**Ausgangstext:**
Baustellen Aufgerissen vom Keller bis unters Dach
Schwelm · Mieter in Schwelm sollten neue Bäder bekommen. Jetzt haben sie gar keine Bäder oder Toiletten, dafür Löcher in Boden und Decke. Und das wohl bis Heiligabend.
Wer in Julia Burgardts Wohnung an der Schwelmer Kaiserstraße kommt, der friert. Die Wohnungstür steht die meiste Zeit des Tages offen, die Haustür gleich eine Treppe weiter auch. Vor allem aber sind Böden und Decken ihres früheren Badezimmers vom Keller bis unters Dach geöffnet. Durch Löcher kann sie den Handwerkern in der Etage unter ihrer Wohnung auf die Finger sehen oder die Gespräche ihrer Nachbarn im nächsten Stock belauschen. Bei Burgardt und ihren Nachbarn wird aufwändig saniert und modernisiert. Auf dem jüngsten Schreiben heißt es: vom 19. November bis 24. Dezember. Die 31-jährige Mieterin fragt sich, ob sie den Weihnachtsbaum im Wohnzimmer zwischen den mit Plastikplanen abgedeckten Spielsachen ihres zweijährigen Sohnes und dem Campingklo aufstellen soll.
Im April wurde den Bewohnern erstmals mitgeteilt, dass Bauarbeiten anstehen. Im September. „Ich habe mich gefreut – da hatte ich nämlich Semesterferien“, sagt die junge Frau, die Zahnmedizin in Düsseldorf studiert. Doch nichts passierte. „Die bereits angekündigten Termine verschieben sich leider aus organisatorischen Gründen“, hieß es nun in einem Brief der Hausverwaltung, der die Maßnahme für die Vorweihnachtszeit anmeldete. In den ersten zwei bis fünf Tagen sei das Badezimmer nur eingeschränkt nutzbar, heißt es. „Es wird jedoch sichergestellt, dass jederzeit ein Wasseranschluss vorhanden ist und von abends bis morgens eine funktionierende Toilette in Ihrer Wohnung zur Verfügung steht.“
Julia Burgardt muss lachen, als sie an den Brief denkt. Sie steht vor ihrem komplett entkernten Badezimmer mit den Löchern in Boden und Decke. „Das zieht ohne Ende. Mein kleiner Sohn war zwei Wochen krank.“ Wo ihre Badewanne mal stand, stapeln sich Zementsäcke. Wo die Waschmaschine war, ragt ein silbernes Gerippe aus Rohren aus der Wand.

**Bereitgestelltes Material:**
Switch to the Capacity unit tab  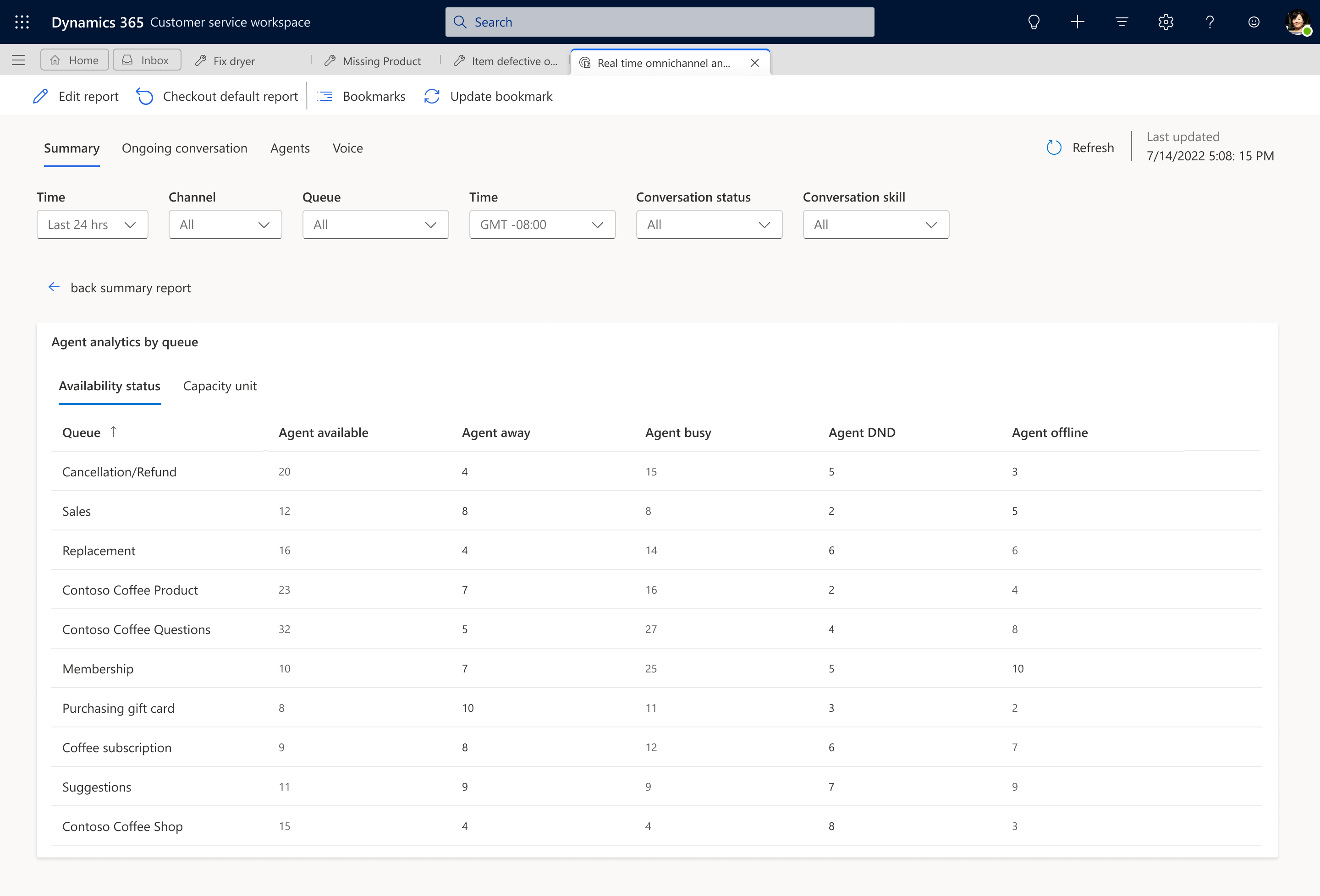click(x=219, y=385)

**Aufgaben:**
1) Fasse den Ausgangstext in zwei Sätzen zusammen.
2) Beantworte anhand des Ausgangstextes die folgenden Fragen:
(a) Was studiert Julia Burgardt, und in welcher Stadt?
(b) In welchem Monat wurde den Bewohnern erstmals mitgeteilt, dass Bauarbeiten anstehen?
(c) Was stapelt sich dort, wo früher ihre Badewanne stand?
3) Bitte übernimm aus dem Ausgangstext unverändert den Abschnitt von „Baustellen Aufgerissen vom“ bis „wohl bis Heiligabend.“.

**Antworten je Aufgabe:**
1) Mieter an der Schwelmer Kaiserstraße sollten neue Bäder bekommen, haben nun aber keine Bäder oder Toiletten mehr, sondern Löcher in Boden und Decke vom Keller bis unters Dach, laut jüngstem Schreiben vom 19. November bis 24. Dezember. Die zuerst für September angekündigten Arbeiten wurden aus organisatorischen Gründen verschoben, und obwohl die Hausverwaltung nur eine eingeschränkte Nutzung in den ersten zwei bis fünf Tagen ankündigte, ist das Badezimmer der Mieterin Julia Burgardt komplett entkernt.

2)
(a) Zahnmedizin in Düsseldorf
(b) Im April
(c) Zementsäcke

3)
Baustellen Aufgerissen vom Keller bis unters Dach
Schwelm · Mieter in Schwelm sollten neue Bäder bekommen. Jetzt haben sie gar keine Bäder oder Toiletten, dafür Löcher in Boden und Decke. Und das wohl bis Heiligabend.